И Серафима поняла, что на этот раз он не предлагает, а приказывает, и ответила неуверенно, вся сжавшись:

— Не поеду я… и не думай…

Он проговорил спокойно, даже равнодушно:

— Поедем. Здесь нам делать нечего, я так считаю. Хватит. Сама видела — старался, изо всех сил старался привыкнуть. Не получилось. С души воротит. Понятно? — В голосе его зазвякало что-то похожее на злобу. — Нам не тысячу лет жить отпущено. А пожить охота… А не вкалывать, как мы…

Из леса Серафима вышла неожиданно — подняла голову и глаза от солнца закрыла, прислонилась к холодному стволу березы, обняла его.

Сказать, что муж не любил ее, она не могла.

А она — его?

Помнится, до ночи в правлении телевизор смотрели, чего-то там про иностранную любовь показывали и не очень понятное, но жалобное — не оторвешься.

Серафима заметила, что мужья — те и выпить успевали, и про любовь зарубежную посмотрели, и посмеяться тут же время нашли, а жены так уревелись все, взъелись на мужиков своих в том смысле, что не видели от них любви-то такой вот, какая у этого гражданина в телевизоре была.

Тогда Степан Иванович строго и важно, как доклад на отчетном собрании, начал:

— Наша жизнь трудна, но почетная, товарищи. Она…

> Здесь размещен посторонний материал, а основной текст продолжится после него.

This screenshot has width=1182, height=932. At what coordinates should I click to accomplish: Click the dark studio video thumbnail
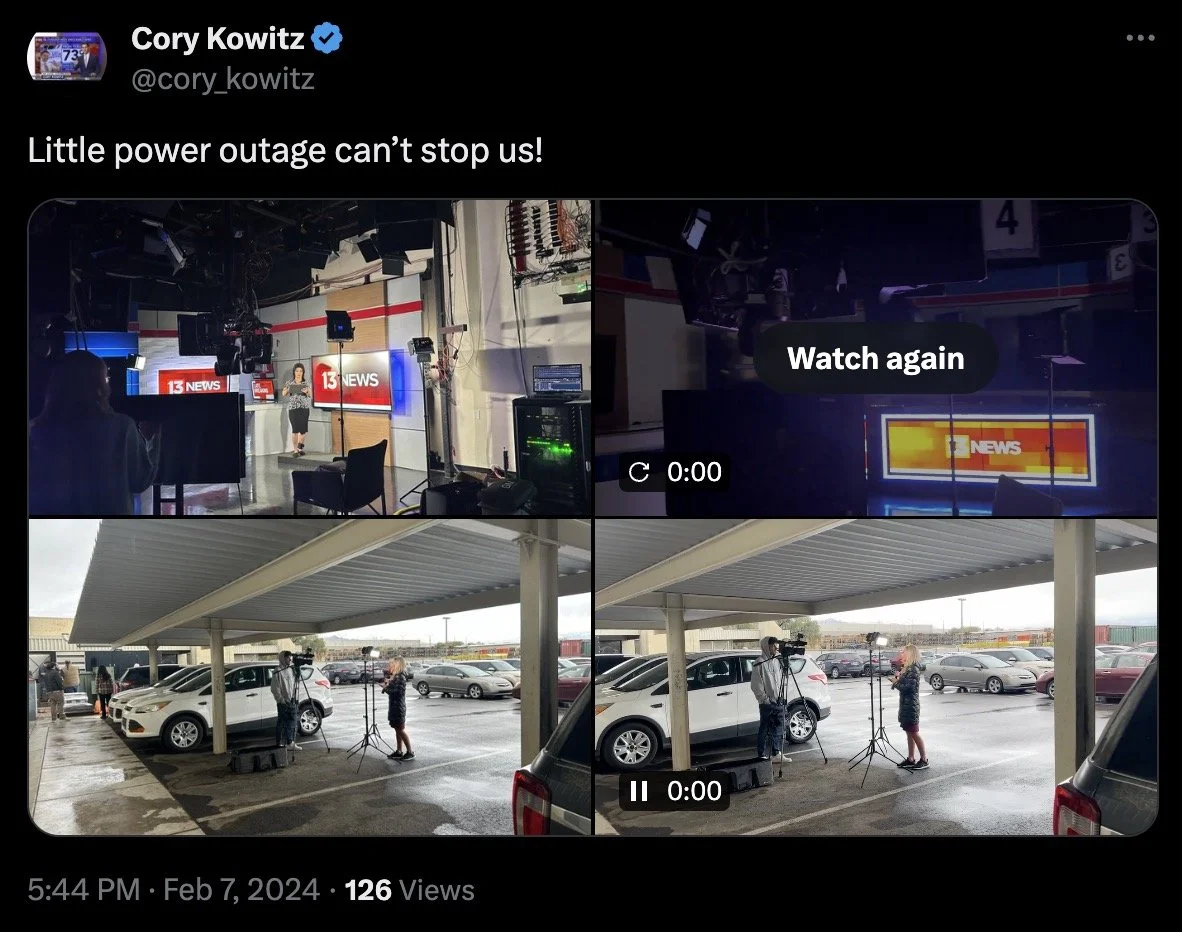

— Чего в ней почетного-то? — вдруг перебил Семен. — Чего? К чему болтовню-то разводить? Не на правлении ведь. Ты вспомни, как другие живут…

— Это ты про кого?

— Все одно людей в город тянет. Тех, которые поумнее.

— И ты бежи! — чуть ли не рявкнул Степан Иванович. — Сматывайся! Глаза у тебя на тракт косят!

— Уедем, уедем, не беспокойся, — угрожающе пообещал Семен.

И ушел.

Серафима не пошевелилась.

Через которое-то время Манефа Алексеевна сказала:

— Иди давай. Позлила мужика и хватит.

— И не злила я, — тоскливо отозвалась Серафима. — А чего вот мне делать прикажете, если он в город давно собрался? И дом там присмотрел, а потом, говорит, и квартира будет., со всеми этими… ну… удобствами…

Когда Серафима пришла домой, муж не храпел, как обычно, а мурлыкал почти, радостно так спал.

И лежала она потом, и думала и о нем, и о себе. Было в ней к нему что-то постаршее, зрелее любви, то же самое, что и у матери ее к мужу, давнее-давнее что-то, исконное. Любовь еще можно побороть, а вот это-то давнее-давнее, оно-то, может, сильнее всего? А у Семена оно есть? Или — было?

Утром он грубо сказал:

— Разговаривать со стариками об этом больше не будем. Я так считаю. Чего гусей дразнить? Просто уедем. Документы вот только бы оформить.